The main use of technology is for students to answer assigned questions relating to the lesson. The students are able to use the tools within the app, such as the related information the teacher has posted, and the direct feedback to enhance knowledge. These features are the effects with technology. The effects with technology is defined as “how the use of a technology often enhances intellectual performance.” (Salomon 72). Through the use of answering questions within the technology, students are gaining direct feedback as they go through the course work. The direct feedback tells the student what they are doing right and highlights concepts they are still working to gain mastery of. Through repetition of questions focused on weak points of student performance, the student gains a deeper, well-rounded understanding of the information. They will learn skills and concepts that they will carry with them, even when the technology is not present. This is the effects of technology, defined as “How using a technology may leave cognitive residues that enhance performance even without technology” (Salomon 72).
The teacher does not specifically mention the idea of offloading, but utilizes the technology to help in such effect. Off-loading is defined as using technology “to perform tasks that are tedious, difficult, error-prone, or time-consuming” (Martin 94). The teacher in this video specifically uses technology to off-load creating multiple choice questions, creating activities from scrap, and charting the answers of students. The simplicity of using technology to this effect allows the teacher to focus on the results of students and the students to focus on learning the concepts. With preparation and learning the programs beforehand, off-loading with technology can prove extremely beneficially, particularly for this classroom.
Through the entirety of this lesson, the teacher is monitoring for the use of a formative assessment. Monitoring is defined as “ the function of assessing the quality of the coordination between systems and providing this information as feedback” (Martin 94). Within the video, she does not explicitly use the term monitoring, but notes that with each answer the students provide in their app/website, she is able to track the progress and confusion of each student. She noted how this allows her to address questions as they come up and says this is the key to her classroom success in student scores within summative assessments.
This lesson and the incorporation of technology will make the students within this classroom smarter. I absolutely believe this because the teacher is using different facets of distributed cognition to promote student learning, including off-loading and monitoring. Menary states that “these vehicles [technology] thus afford us new cognitive transformations which would be either impossible or extremely difficult by relying solely on neural resources” (Menary 631. The technology within this video supports this idea because it allows for students to get quick feedback and promotion of an individualized learning experience that they otherwise would not have received. Additionally, “cognitive technologies- technologies that afford substantial support of complex cognitive processing- make people smarter in the sense of enabling them to perform smart.” (Salomon 76).

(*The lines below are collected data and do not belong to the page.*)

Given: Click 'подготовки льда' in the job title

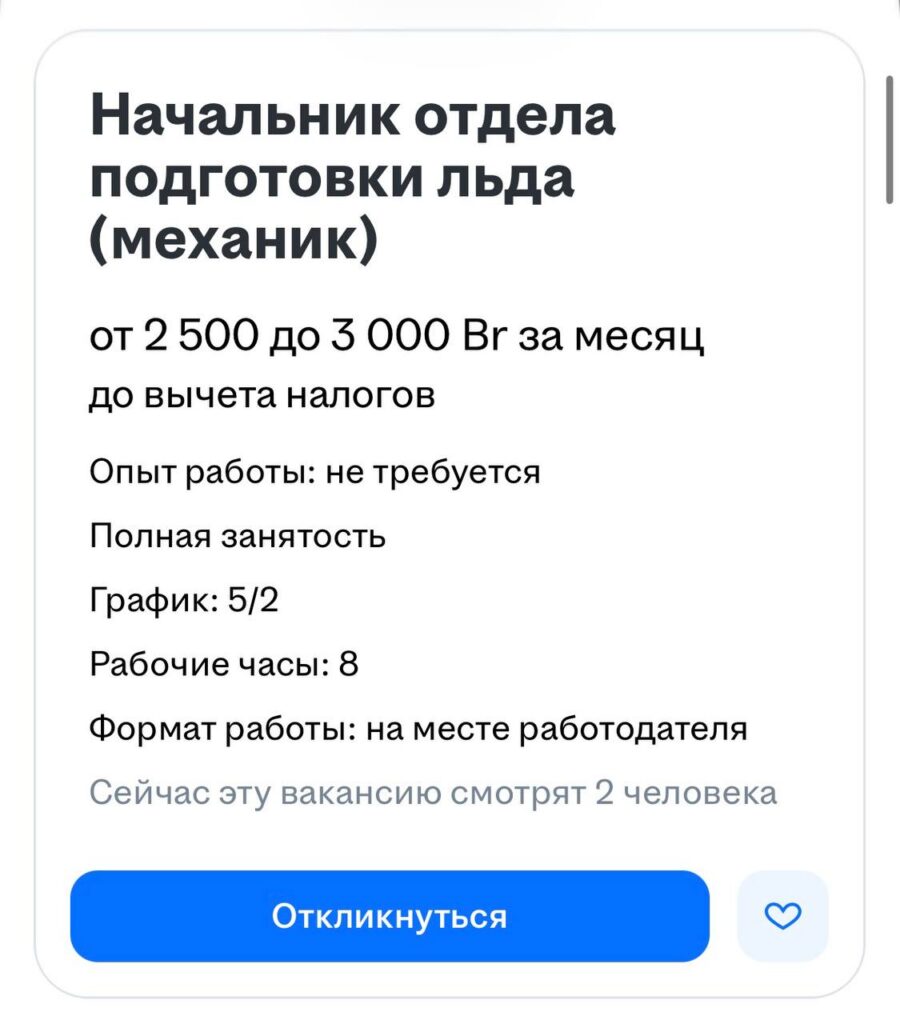Looking at the screenshot, I should tap(332, 179).
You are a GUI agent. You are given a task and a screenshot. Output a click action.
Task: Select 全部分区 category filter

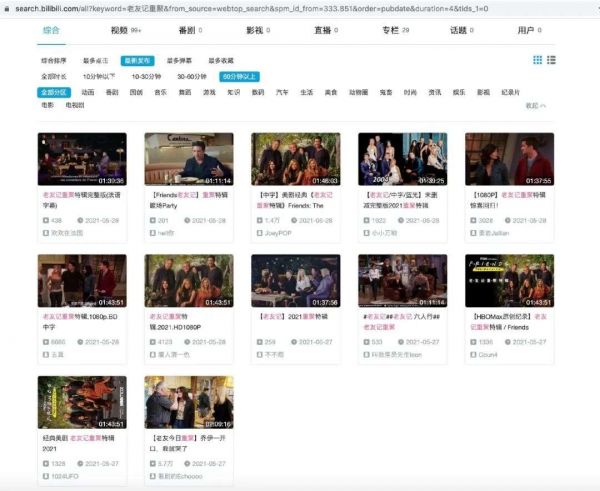point(52,91)
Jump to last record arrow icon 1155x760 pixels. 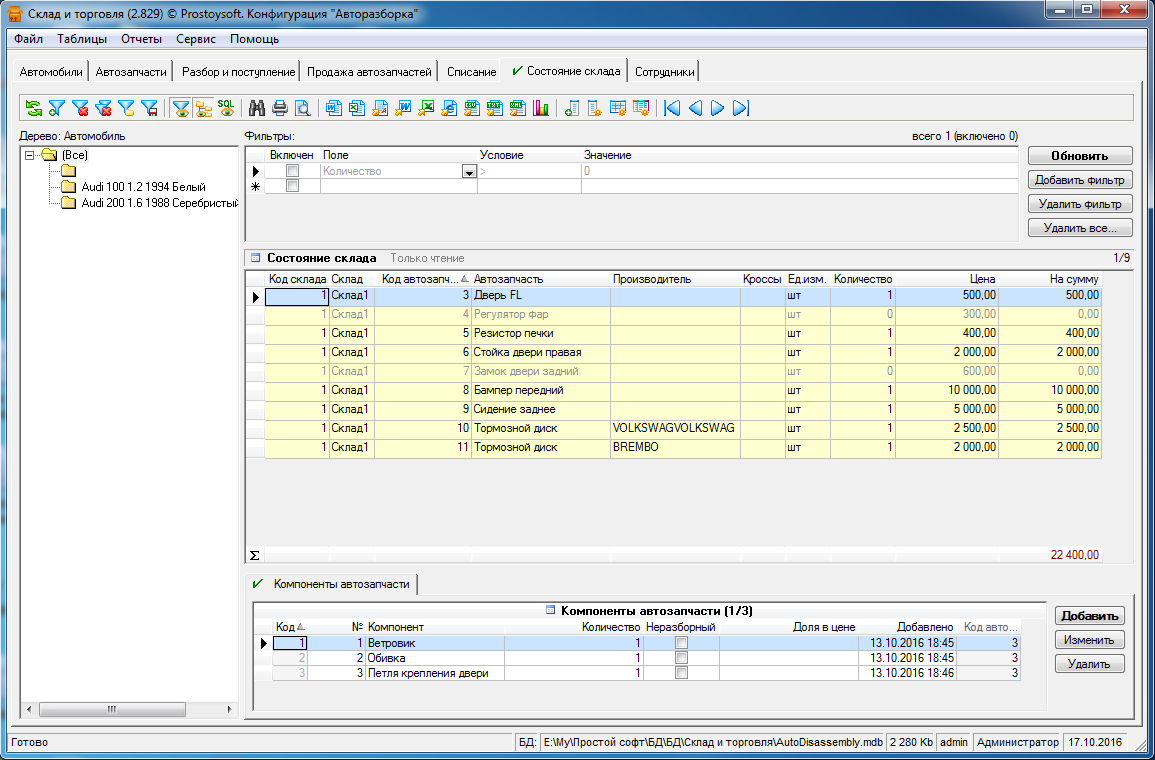741,108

For this video, Salomon’s statement means that students are able to be smarter through the effective use of technology and its effects.
In this context, I define distributed cognition as the cognition of the stand-alone being one is referring to in addition to the cognition they gain through the use of a variety of technologies. Cognition can no longer be equated to a singular individual when cognition can be so greatly enhanced through the use of tools within the classroom. Morgan relates to this concept stating, “A conception of the mind in context, enmeshed in the affordances and constraints of the environment, may have profound implications for the fundamental nature of learning…” (Morgan 146). A distributed cognition is the new reality of intelligence and should be recognized within educators.